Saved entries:
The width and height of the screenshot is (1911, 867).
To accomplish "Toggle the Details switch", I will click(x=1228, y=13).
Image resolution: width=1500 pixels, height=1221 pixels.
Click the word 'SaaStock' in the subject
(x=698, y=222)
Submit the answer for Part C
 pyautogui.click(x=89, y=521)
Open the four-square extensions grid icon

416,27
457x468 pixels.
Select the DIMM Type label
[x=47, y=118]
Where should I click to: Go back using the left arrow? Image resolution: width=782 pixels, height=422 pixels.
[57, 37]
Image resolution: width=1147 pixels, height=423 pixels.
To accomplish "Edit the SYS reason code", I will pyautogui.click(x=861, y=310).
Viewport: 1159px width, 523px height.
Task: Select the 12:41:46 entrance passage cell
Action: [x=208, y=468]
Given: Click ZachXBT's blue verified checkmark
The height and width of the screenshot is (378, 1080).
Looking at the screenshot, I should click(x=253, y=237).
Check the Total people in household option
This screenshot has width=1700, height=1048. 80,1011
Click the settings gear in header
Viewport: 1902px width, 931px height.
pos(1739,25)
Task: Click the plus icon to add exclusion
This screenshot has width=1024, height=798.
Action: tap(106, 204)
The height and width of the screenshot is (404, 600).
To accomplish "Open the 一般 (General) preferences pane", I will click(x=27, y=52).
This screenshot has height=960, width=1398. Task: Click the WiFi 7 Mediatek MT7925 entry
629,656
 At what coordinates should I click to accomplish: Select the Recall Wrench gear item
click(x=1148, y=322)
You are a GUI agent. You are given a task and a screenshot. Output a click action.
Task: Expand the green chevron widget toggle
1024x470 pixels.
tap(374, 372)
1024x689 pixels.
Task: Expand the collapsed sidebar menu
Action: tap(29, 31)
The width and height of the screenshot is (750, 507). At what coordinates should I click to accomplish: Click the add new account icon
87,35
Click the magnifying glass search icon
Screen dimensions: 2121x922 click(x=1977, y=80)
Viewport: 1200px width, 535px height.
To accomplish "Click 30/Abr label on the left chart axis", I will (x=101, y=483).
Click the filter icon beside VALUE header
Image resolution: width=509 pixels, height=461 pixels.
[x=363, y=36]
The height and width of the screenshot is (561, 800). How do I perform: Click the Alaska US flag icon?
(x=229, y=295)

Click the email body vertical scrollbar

YOUR GOAL: Please copy the line holding "Click the magnifying glass search icon" and all lines after it to the end of the records, exactly, and nothing else.

SOLUTION:
Click the magnifying glass search icon
Screen dimensions: 2121x922 click(x=1977, y=80)
Viewport: 1200px width, 535px height.
To accomplish "Click 30/Abr label on the left chart axis", I will (x=101, y=483).
Click the filter icon beside VALUE header
Image resolution: width=509 pixels, height=461 pixels.
[x=363, y=36]
The height and width of the screenshot is (561, 800). How do I perform: Click the Alaska US flag icon?
(x=229, y=295)

Click the email body vertical scrollbar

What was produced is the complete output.